Instruction A:
Answer these questions about the Titanic data tutorial, each on its own line:
(i) How many female passengers does the count by sex show?
(ii) Which port outnumbered the others in terms of port of embarkation?
(iii) How many passengers does the count by class show for class 3?
Instruction B:
Copy the Titanic data tutorial from "Observation: Southampton outnumbered" up to and including "breakdown by class.", but replace "outnumbered" with "exceeded".

— start Selected extract —

Final step is to calculate mean value for each title and assign it to missing values under that title.

mean.mr = mean(train.data$Age[grepl(" Mr\\.", train.data$Name) 
				& !is.na(train.data$Age)])
mean.mrs = mean(train.data$Age[grepl(" Mrs\\.", train.data$Name) 
				& !is.na(train.data$Age)])
mean.dr = mean(train.data$Age[grepl(" Dr\\.", train.data$Name) 
				& !is.na(train.data$Age)])
mean.miss = mean(train.data$Age[grepl(" Miss\\.", train.data$Name) 
				& !is.na(train.data$Age)])
mean.master =  mean(train.data$Age[grepl(" Master\\.", train.data$Name) 
				& !is.na(train.data$Age)])

train.data$Age[grepl(" Mr\\.", train.data$Name) 
				& is.na(train.data$Age)] = mean.mr
train.data$Age[grepl(" Mrs\\.", train.data$Name) 
				& is.na(train.data$Age)] = mean.mrs
train.data$Age[grepl(" Dr\\.", train.data$Name) 
				& is.na(train.data$Age)] = mean.dr
train.data$Age[grepl(" Miss\\.", train.data$Name) 
				& is.na(train.data$Age)] = mean.miss
train.data$Age[grepl(" Master\\.", train.data$Name) 
				& is.na(train.data$Age)] = mean.master

#####  Find missing values to check there is none.
sum(is.na(train.data$Age) == TRUE) /  length(train.data$Age)

Basic Data Exploration and Visualization


back to top

Breakdown by Gender

Run below commands to find breakdown by gender.

#####  Find count by sex
table(train.data$Sex)

female   male 
   314    577 
   
#####  Plot it in graph
barplot(table(train.data$Sex), col=c("orange","lightgreen"), names= c("Female", "Male"), main="Breakdown by Gender")

Observation: There were more male passenger’s than female.

Sample titanic dataset

Breakdown by port of embarkation

Run below commands to find breakdown by port of embarkation.

#####  Find the distribution of the values
barplot(table(train.data$Embarked), col=c("green","blue", "orange"), names= c("Cherbourg", "Queenstown", "Southampton"), main="Port of Embarkation")

Observation: Southampton outnumbered others in terms of port of embarkation.

Sample titanic dataset

Breakdown by Class

Run below commands to find breakdown by class.

#####  Find count by class
table(train.data$Pclass)

  1   2   3 
216 184 491

#####  Plot class count in graph
barplot(table(train.data$Pclass), col=c("green","blue", "orange"), names= c("First", "Second", "Third"), main="Breakdown by Class")

Observation: There were more passengers in 3rd class then 1st and second classes.

Sample titanic dataset

Breakdown by sex for each Class

Run below commands to find breakdown by sex for each class.

#####  show breakdown by gender for each class
table( train.data$Sex, train.data$Pclass)

— end Selected extract —
— start Data block —

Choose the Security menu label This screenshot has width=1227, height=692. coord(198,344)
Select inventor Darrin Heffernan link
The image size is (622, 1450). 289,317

— end Data block —

Solution A:
(i) 314
(ii) Southampton
(iii) 491

Solution B:
Observation: Southampton exceeded others in terms of port of embarkation.

Sample titanic dataset

Breakdown by Class

Run below commands to find breakdown by class.